▸ Description of the task
Within the entries below, output exactly the lines between the line containing "Where should I click to: Click the orange" and the line containing "The height and width of the screenshot is (657, 1246).", inclusive, and omit any picture.

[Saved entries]
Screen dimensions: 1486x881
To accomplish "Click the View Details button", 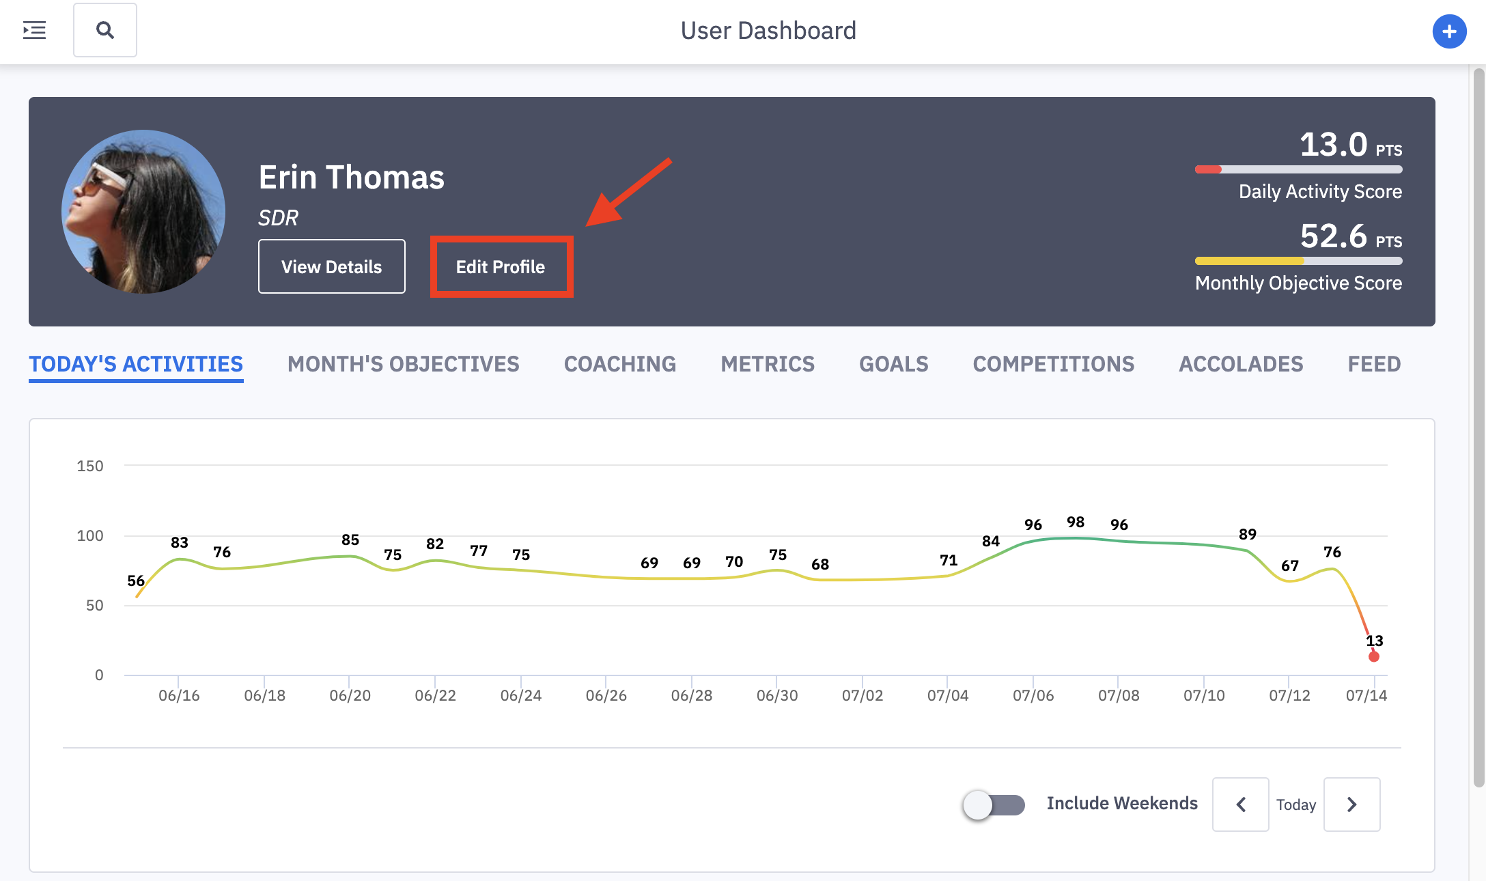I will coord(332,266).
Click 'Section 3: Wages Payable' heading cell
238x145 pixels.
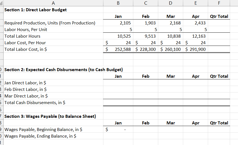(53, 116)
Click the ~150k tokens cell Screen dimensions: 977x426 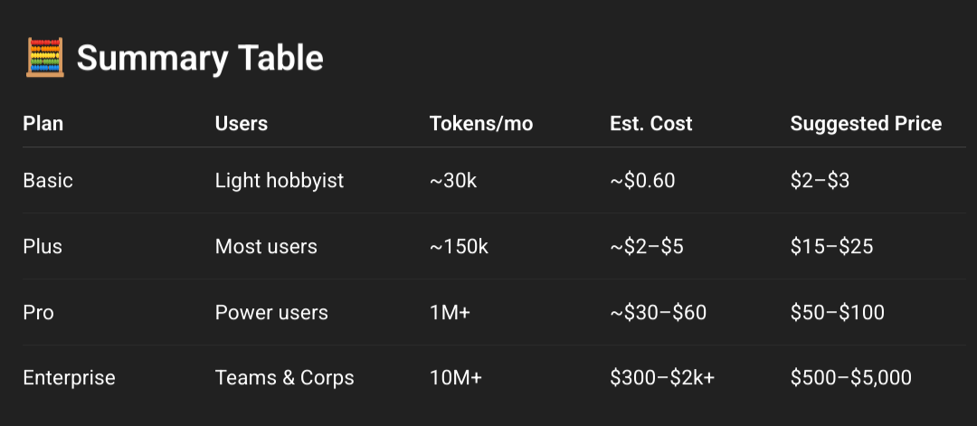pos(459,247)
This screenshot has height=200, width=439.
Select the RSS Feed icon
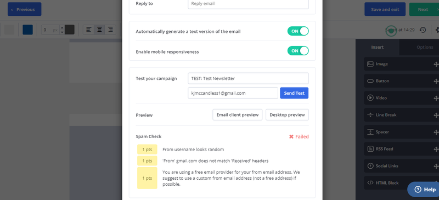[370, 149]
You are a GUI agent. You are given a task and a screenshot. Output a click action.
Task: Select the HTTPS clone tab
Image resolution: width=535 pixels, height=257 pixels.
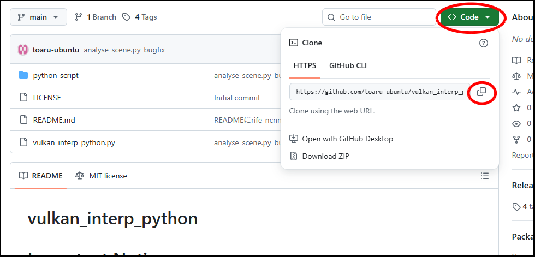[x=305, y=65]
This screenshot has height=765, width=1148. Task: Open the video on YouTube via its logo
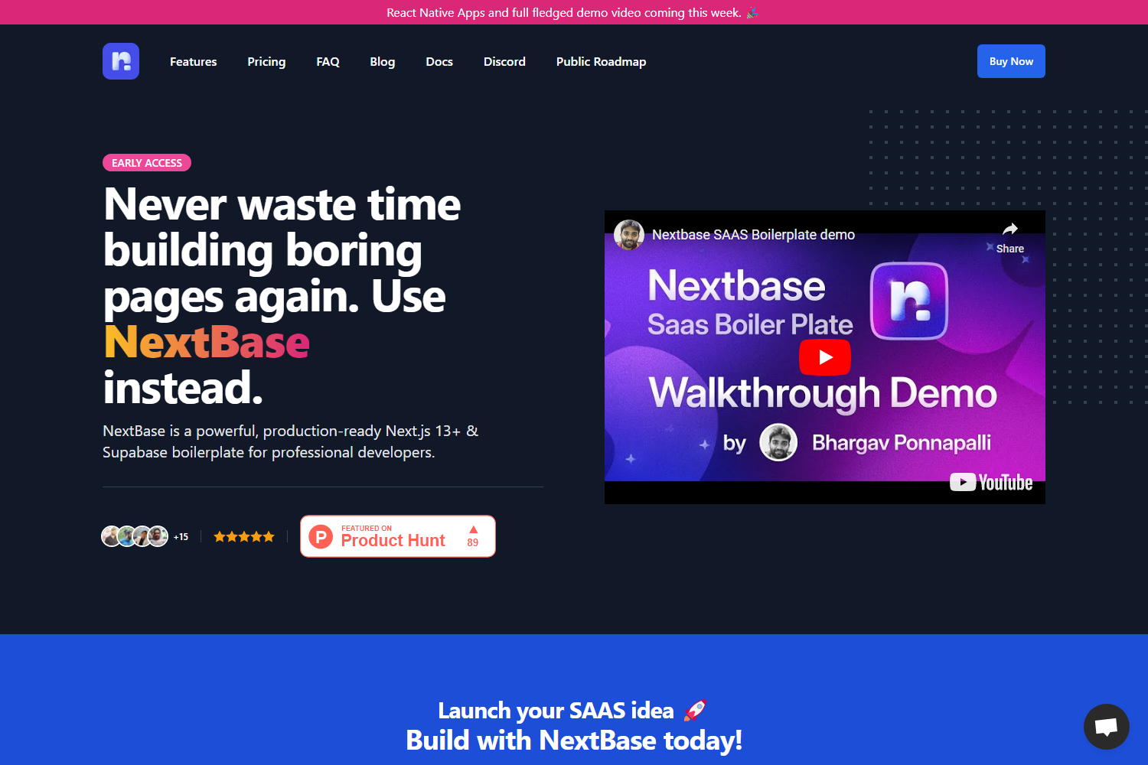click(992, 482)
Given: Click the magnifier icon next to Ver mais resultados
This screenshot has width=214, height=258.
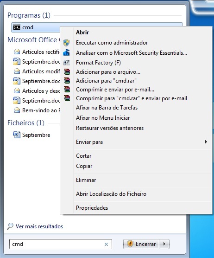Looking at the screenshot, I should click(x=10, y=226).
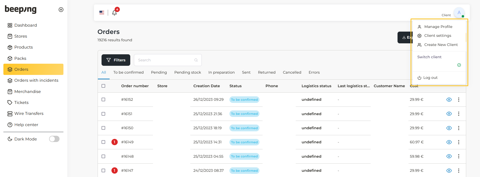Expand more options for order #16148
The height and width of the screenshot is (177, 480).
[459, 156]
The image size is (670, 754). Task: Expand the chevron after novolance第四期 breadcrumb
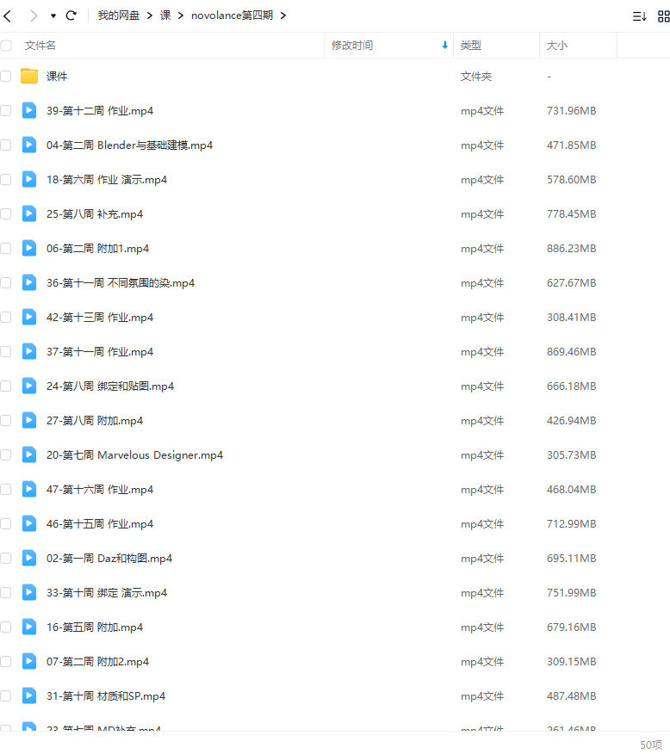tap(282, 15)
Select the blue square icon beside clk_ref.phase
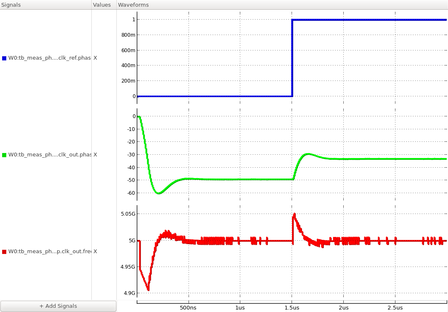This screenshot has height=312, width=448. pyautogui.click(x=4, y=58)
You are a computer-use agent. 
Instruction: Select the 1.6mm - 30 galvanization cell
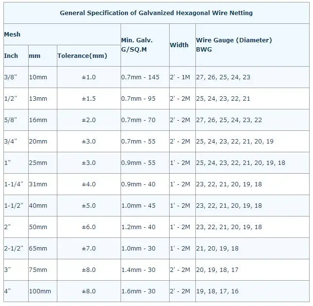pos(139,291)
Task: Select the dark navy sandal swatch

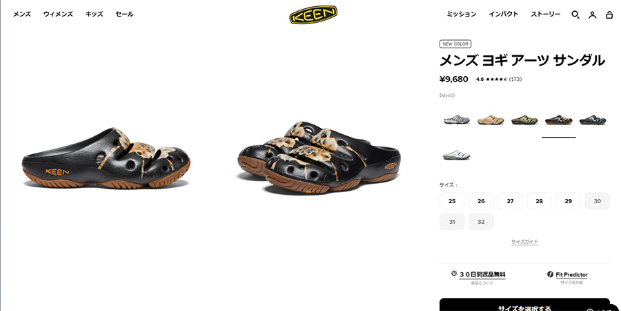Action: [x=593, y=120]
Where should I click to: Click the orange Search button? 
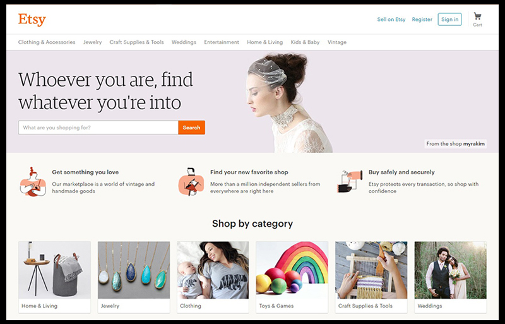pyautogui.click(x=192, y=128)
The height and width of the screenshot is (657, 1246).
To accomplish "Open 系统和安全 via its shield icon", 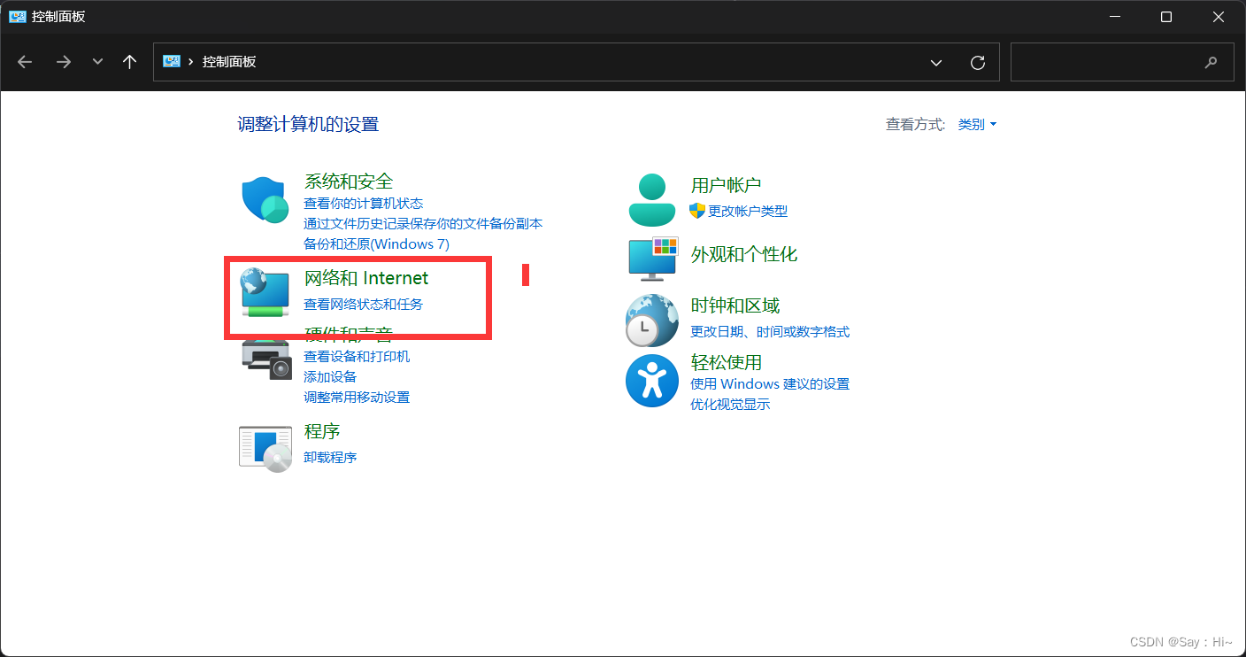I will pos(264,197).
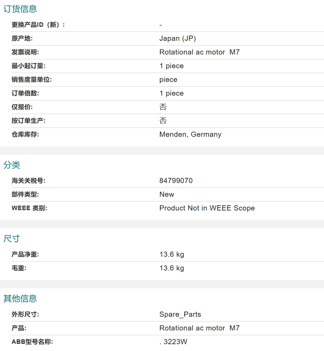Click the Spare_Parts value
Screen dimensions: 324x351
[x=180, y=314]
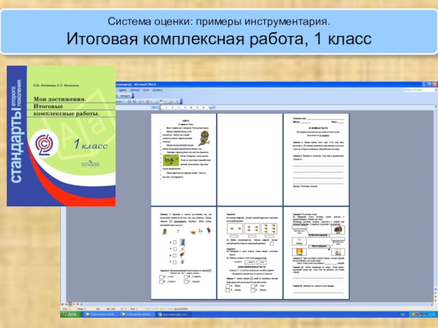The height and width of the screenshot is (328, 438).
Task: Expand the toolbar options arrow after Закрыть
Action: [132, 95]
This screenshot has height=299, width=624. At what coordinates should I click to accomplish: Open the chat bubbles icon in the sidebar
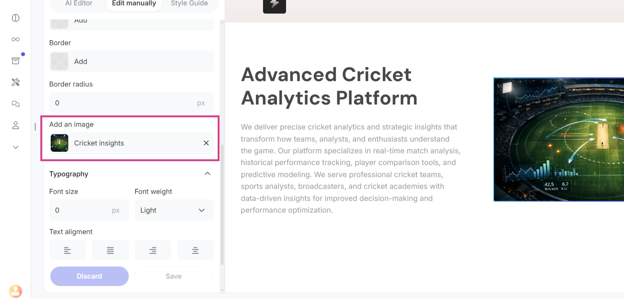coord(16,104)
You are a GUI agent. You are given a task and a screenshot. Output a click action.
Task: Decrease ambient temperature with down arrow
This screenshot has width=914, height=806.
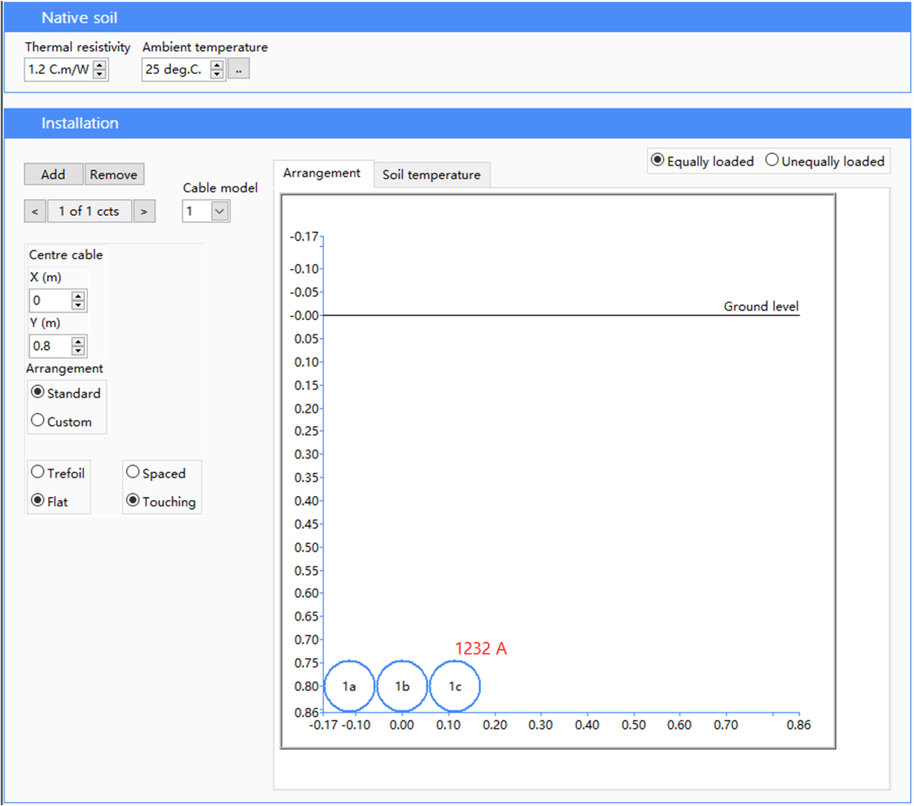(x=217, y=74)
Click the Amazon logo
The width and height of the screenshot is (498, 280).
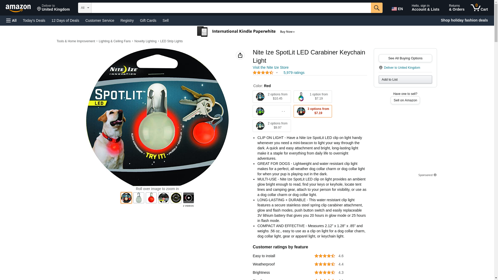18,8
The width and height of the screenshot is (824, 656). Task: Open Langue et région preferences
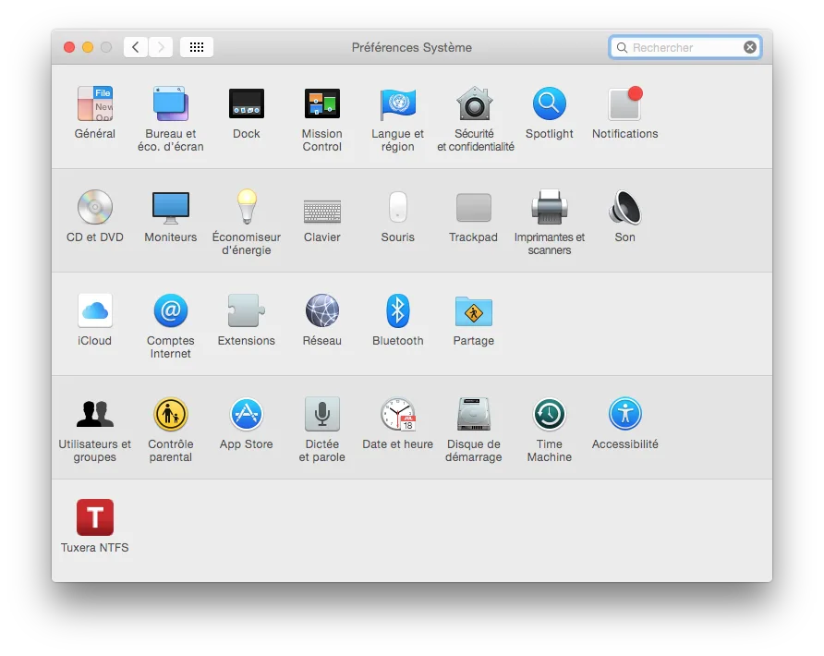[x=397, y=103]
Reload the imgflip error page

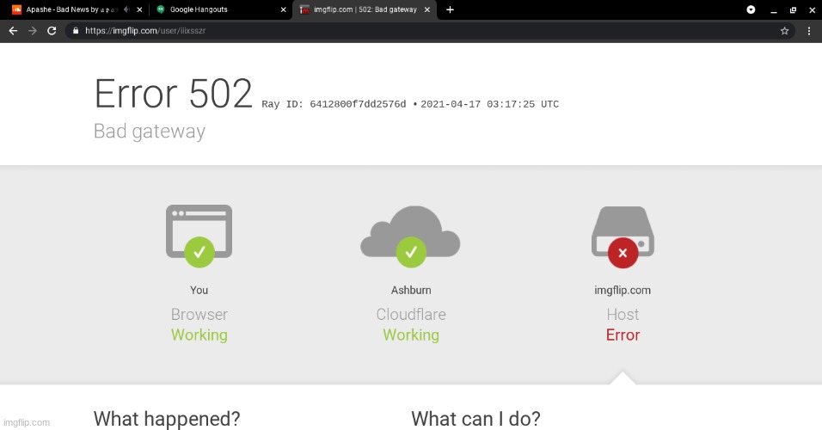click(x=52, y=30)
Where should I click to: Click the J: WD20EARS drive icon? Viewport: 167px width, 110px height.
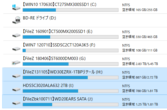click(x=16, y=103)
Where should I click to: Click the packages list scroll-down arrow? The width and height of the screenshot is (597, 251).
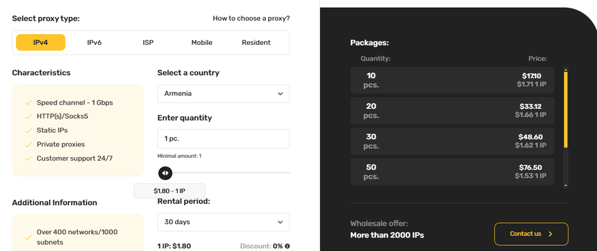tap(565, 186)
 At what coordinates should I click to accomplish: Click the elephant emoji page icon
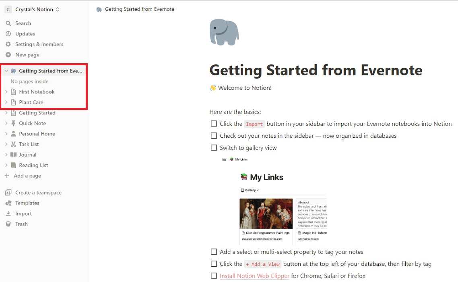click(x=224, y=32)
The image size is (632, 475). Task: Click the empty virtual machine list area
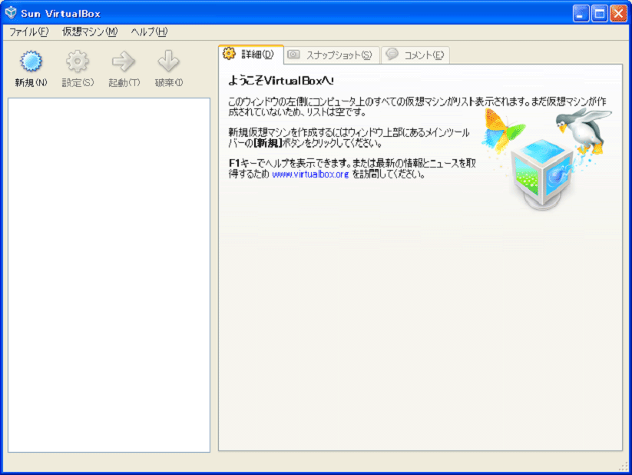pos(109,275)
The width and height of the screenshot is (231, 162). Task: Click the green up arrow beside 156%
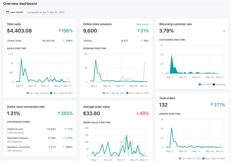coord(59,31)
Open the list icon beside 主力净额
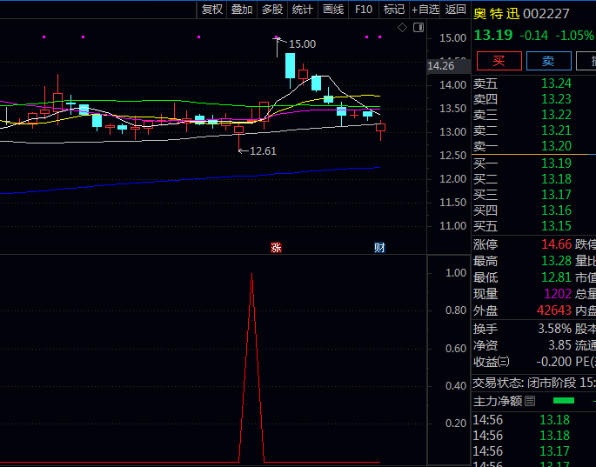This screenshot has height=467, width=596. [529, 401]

▸ Written solution
Where should I click to: Click the orange Search button? 
pyautogui.click(x=192, y=128)
The height and width of the screenshot is (657, 1246).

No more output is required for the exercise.